5. Reinvigorate employee development and training programs

The most valuable response to AI disruption is an investment in training and development for employees. Yet, many companies are falling behind in the crucial bulwark of resilience for the organization.

“Senior leaders say that they want to see leadership at every level, but in these times of ever-increasing volatility, uncertainty, complexity, and ambiguity, they appear to be unable and/or unwilling to invest in the training and coaching of their people,” says Cherches.

Reimagining training is the answer to a number of problems: broken talent pipelines amid disappearing entry-level work, talent shortages in key technical areas, and overall labor force anxiety.

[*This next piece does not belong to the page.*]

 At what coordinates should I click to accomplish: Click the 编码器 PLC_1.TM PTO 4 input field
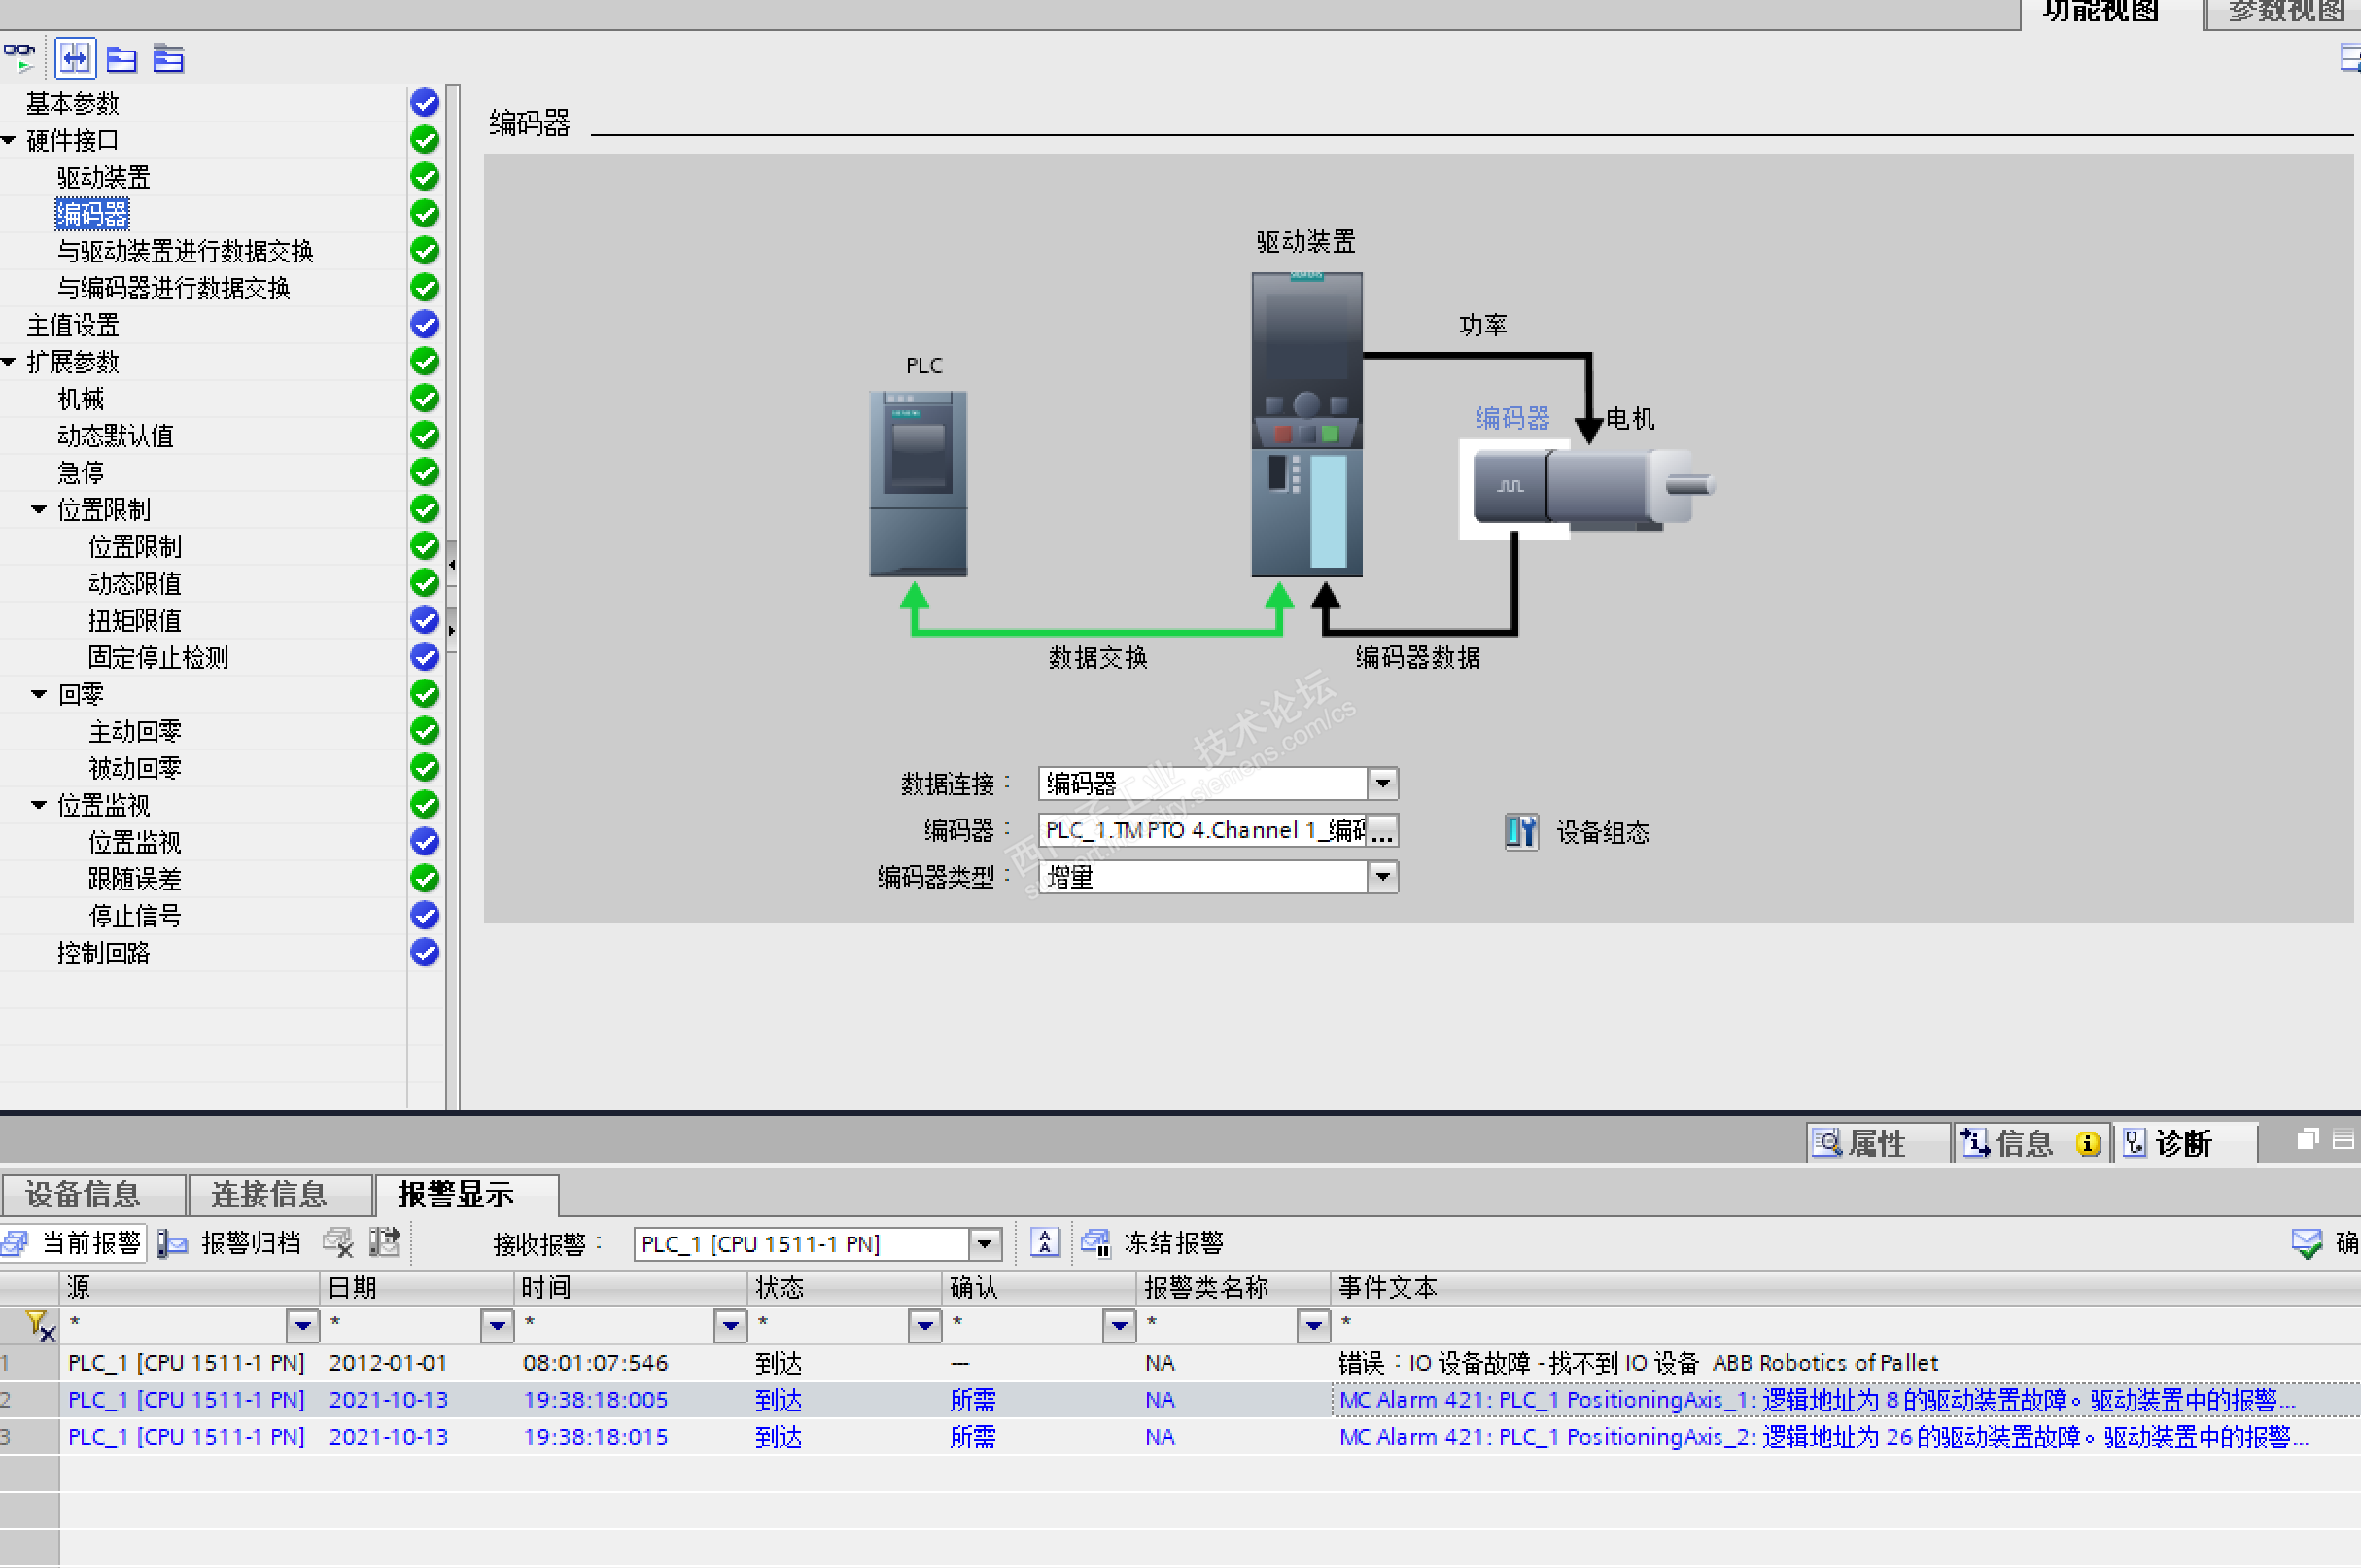(1202, 831)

“Today, organizations track completion rates and time spent learning, which tells you nothing about whether people are actually building the skills the business needs,” says Kian Katanforoosh, CEO of Workera and a lecturer at Stanford. “Next year, leaders will bring clarity to three questions every employee cares about:

  • What skills do I need to develop?
  • By when?
  • How will I be rewarded for it?

“When incentives align with measurable skill growth, adoption follows,” Katanforoosh says. You get higher proficiency, faster learning velocity, and ultimately more agility across the business.”

Great leaders will also think about training outside of webinars or asynchronous learning sessions, Erb says. He gives an analogy: “How did you learn to climb a tree? You just tried to climb the tree. That’s the type of learning that we have to have.”

For learning to be sticky, Erb also says that leaders need to invest in moments of recognition, where employees can connect the dots between their employment at the company and their own professional growth.

“If you can create learning moments that capture a sense of safety, exploration, and joy, you become more insulated from external risks and market anxieties and put your people in position to be ready to adapt,” Erb says.